Sidney Falco checks out: Vale Tony Curtis (1925-2010)

Tony Curtis’ best role has to be the sleazy publicist Sidney Falco in Alexander Mackendrick’s acid noir Sweet Smell of Success (1957).   Burt Lancaster’s manipulative NY celebrity columnist enlists  the amoral Falco to destroy his younger sister’s suitor. These guys are as bracing as vinegar and cold as ice: ambition stripped of all pretense.   The chemistry between Lancaster as the sinister chat columnist  and Tony Curtis as the ruthless publicist is palpable.  It is also DP James Wong Howe’s sharpest picture –  the streets of Manhattan have never looked so real.

3 thoughts on “Sidney Falco checks out: Vale Tony Curtis (1925-2010)”

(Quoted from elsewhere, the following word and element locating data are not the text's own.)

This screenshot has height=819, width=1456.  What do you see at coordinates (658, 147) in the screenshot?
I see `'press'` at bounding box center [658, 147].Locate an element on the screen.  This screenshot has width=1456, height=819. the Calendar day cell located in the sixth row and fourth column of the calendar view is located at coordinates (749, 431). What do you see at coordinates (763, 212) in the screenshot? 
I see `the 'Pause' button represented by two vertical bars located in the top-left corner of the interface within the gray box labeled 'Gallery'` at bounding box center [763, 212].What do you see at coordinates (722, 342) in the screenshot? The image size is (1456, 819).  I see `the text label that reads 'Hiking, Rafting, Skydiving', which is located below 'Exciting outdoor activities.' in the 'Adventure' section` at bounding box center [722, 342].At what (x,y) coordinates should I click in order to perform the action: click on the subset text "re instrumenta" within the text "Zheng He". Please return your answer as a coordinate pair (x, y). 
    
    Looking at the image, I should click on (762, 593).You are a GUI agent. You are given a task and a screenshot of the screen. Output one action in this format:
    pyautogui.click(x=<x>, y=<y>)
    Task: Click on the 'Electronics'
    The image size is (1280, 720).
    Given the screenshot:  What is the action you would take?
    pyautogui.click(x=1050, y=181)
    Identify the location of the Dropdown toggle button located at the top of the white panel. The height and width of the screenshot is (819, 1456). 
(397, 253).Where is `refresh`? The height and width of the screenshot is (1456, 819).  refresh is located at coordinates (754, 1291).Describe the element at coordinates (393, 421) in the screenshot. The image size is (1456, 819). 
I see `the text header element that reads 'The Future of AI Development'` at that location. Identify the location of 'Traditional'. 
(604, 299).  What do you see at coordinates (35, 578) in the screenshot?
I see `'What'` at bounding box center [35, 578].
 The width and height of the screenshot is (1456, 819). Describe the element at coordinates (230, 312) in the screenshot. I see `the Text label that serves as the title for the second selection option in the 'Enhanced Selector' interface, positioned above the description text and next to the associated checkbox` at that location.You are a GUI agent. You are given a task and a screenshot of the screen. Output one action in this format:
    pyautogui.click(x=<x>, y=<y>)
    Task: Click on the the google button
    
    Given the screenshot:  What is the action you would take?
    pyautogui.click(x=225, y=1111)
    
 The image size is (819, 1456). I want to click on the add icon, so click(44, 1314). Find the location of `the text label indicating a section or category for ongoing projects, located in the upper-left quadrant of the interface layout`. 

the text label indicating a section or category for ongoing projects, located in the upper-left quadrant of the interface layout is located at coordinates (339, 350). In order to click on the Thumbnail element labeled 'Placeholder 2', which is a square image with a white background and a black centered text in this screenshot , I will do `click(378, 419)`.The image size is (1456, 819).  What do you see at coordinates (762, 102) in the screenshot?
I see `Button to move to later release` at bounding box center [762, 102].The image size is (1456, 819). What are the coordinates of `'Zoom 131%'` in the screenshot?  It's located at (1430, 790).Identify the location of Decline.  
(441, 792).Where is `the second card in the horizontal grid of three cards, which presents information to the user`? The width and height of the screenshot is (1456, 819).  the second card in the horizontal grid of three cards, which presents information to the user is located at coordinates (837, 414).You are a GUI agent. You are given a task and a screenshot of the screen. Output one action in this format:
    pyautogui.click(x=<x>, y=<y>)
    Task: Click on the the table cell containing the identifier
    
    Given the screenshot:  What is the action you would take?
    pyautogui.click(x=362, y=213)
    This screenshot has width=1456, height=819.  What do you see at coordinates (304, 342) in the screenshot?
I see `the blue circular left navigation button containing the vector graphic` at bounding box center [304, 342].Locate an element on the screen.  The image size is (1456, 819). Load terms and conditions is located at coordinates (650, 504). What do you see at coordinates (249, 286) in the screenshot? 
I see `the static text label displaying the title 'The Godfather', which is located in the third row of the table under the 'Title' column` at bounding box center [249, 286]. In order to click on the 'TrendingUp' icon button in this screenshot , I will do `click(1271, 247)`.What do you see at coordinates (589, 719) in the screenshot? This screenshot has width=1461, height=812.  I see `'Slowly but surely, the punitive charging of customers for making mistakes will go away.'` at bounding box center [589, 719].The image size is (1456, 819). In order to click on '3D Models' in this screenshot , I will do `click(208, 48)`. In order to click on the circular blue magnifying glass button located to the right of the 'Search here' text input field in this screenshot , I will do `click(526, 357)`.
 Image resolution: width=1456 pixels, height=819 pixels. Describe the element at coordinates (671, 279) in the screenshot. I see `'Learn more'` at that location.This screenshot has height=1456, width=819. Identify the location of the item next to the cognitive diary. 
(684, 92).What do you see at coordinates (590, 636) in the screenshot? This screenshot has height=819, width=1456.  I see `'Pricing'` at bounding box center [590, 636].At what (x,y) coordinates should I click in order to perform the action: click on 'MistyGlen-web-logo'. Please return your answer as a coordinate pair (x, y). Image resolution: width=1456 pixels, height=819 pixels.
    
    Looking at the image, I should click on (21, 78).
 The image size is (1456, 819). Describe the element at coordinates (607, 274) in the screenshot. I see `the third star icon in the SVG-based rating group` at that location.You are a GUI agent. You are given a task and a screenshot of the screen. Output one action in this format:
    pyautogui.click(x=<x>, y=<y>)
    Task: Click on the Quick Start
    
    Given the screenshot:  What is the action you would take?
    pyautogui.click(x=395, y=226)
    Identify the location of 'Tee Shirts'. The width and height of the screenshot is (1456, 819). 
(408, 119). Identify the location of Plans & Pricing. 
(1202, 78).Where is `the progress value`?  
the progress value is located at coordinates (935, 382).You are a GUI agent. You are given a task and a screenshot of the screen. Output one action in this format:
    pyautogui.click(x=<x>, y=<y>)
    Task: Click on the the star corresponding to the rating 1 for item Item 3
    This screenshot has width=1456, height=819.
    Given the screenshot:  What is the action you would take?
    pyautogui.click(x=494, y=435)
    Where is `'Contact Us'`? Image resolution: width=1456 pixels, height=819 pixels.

  1. Nice homage here Tony!

    Yes, this is absolutely Curtis’s best performance ever, and it’s arguably the greatest film he’s worked in for all the reasons you propose. I know some will mention SOME LIKE IT HOT, but I never cared much for that one, despite its great reputation. He did have that great scene in Kubrick’s SPARTACUS with Lawrence Olivier, but as Sidney Falco he found his footing to deliver a performance that went beyond anything he has done before or after, and as you note there was a sizzling chemistry in Lancaster.